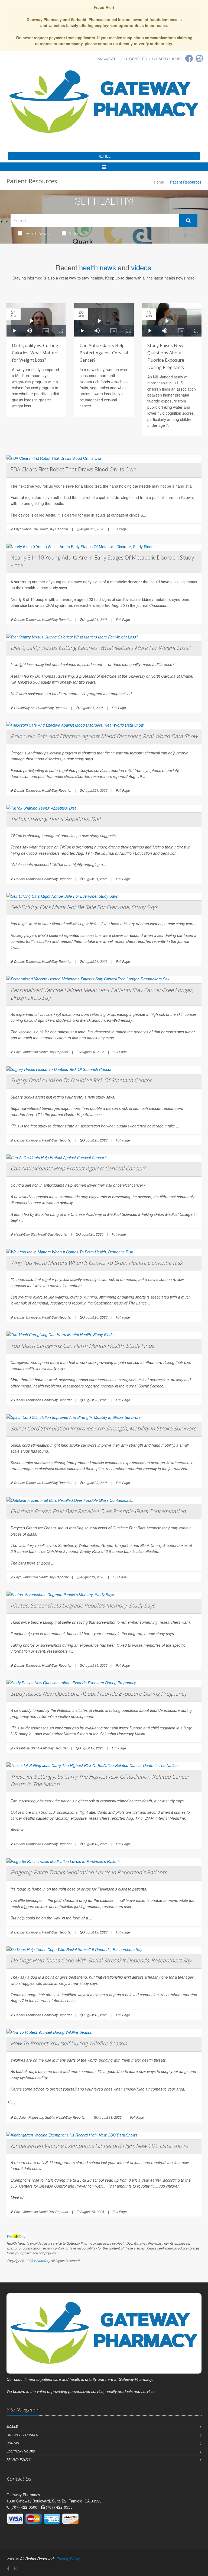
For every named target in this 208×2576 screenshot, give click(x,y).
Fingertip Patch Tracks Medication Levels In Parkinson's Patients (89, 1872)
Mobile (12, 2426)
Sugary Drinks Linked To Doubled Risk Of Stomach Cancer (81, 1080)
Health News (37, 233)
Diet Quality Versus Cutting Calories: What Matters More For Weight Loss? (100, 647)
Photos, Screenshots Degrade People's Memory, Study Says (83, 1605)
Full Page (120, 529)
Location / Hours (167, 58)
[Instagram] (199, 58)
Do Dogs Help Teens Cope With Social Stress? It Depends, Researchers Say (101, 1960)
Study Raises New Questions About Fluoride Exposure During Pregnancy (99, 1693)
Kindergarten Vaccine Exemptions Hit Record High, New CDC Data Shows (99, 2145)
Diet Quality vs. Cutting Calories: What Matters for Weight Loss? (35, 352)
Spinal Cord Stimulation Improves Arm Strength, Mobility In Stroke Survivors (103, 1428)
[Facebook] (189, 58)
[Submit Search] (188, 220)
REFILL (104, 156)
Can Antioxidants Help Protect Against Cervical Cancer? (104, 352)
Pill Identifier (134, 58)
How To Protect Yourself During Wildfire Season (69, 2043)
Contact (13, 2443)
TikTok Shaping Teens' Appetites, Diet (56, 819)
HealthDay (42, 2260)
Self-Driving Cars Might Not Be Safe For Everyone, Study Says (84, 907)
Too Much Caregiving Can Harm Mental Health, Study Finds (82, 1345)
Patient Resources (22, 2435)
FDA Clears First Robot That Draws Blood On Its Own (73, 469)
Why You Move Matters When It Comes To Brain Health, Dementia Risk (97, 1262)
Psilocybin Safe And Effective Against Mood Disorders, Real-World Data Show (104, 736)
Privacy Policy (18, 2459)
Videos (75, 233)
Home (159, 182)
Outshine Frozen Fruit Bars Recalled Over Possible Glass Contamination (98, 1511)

────────────────

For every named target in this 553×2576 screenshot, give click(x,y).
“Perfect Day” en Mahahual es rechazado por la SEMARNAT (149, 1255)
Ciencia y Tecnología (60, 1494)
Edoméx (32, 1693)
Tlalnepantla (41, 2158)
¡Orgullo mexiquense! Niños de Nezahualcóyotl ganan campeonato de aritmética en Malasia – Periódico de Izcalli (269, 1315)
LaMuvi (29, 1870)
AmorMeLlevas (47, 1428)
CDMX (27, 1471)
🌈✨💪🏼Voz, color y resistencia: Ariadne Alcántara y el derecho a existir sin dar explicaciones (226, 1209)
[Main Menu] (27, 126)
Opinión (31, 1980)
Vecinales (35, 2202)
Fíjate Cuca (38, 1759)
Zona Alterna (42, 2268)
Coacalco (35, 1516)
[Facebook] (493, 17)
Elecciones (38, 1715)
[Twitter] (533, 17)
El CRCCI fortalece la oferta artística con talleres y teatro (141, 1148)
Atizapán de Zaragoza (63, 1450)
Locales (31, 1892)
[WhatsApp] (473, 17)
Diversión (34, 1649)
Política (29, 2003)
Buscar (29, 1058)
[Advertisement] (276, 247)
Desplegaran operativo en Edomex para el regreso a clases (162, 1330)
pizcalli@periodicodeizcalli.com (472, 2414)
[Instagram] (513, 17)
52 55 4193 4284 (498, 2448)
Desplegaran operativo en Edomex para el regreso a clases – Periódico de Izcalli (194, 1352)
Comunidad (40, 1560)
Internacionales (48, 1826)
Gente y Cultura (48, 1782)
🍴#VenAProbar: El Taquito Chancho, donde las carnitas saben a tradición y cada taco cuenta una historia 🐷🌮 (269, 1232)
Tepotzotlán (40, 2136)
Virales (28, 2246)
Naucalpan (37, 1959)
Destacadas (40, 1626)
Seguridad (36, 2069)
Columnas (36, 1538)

────────────────

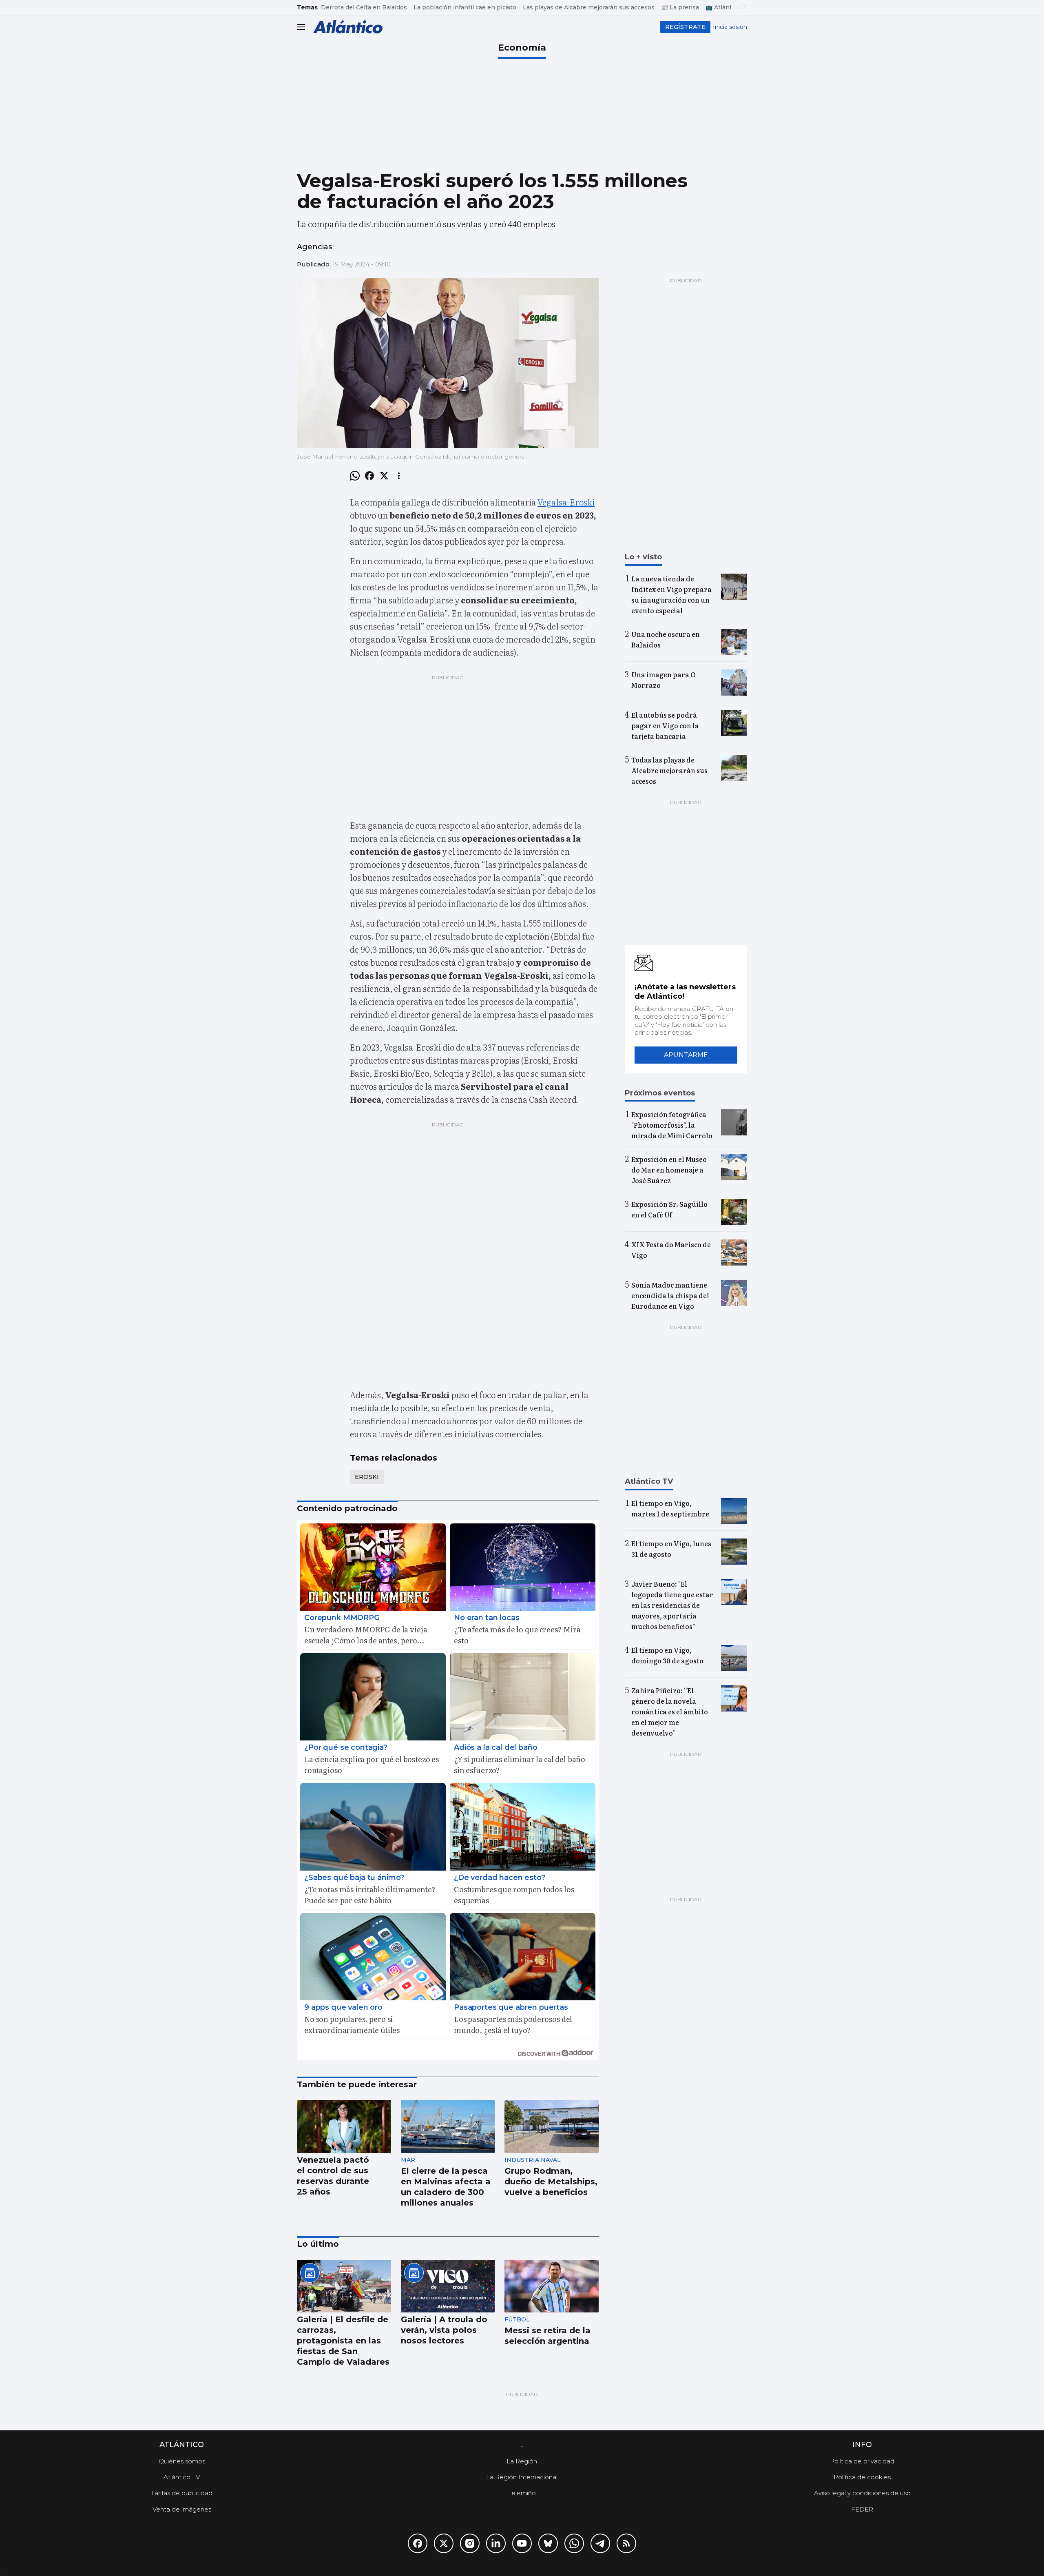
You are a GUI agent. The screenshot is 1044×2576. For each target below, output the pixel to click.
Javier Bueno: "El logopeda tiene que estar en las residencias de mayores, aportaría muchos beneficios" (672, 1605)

────────────────

What the exercise asks -> An exact copy of the lines above, from the one containing "For every named target in this 208×2576" down to the one containing "[Instagram] (199, 58)" and including both, is the whole answer; retype it and nothing else.

Response to the exercise ->
For every named target in this 208×2576 screenshot, give click(x,y).
Fingertip Patch Tracks Medication Levels In Parkinson's Patients (89, 1872)
Mobile (12, 2426)
Sugary Drinks Linked To Doubled Risk Of Stomach Cancer (81, 1080)
Health News (37, 233)
Diet Quality Versus Cutting Calories: What Matters More For Weight Loss? (100, 647)
Photos, Screenshots Degrade People's Memory, Study Says (83, 1605)
Full Page (120, 529)
Location / Hours (167, 58)
[Instagram] (199, 58)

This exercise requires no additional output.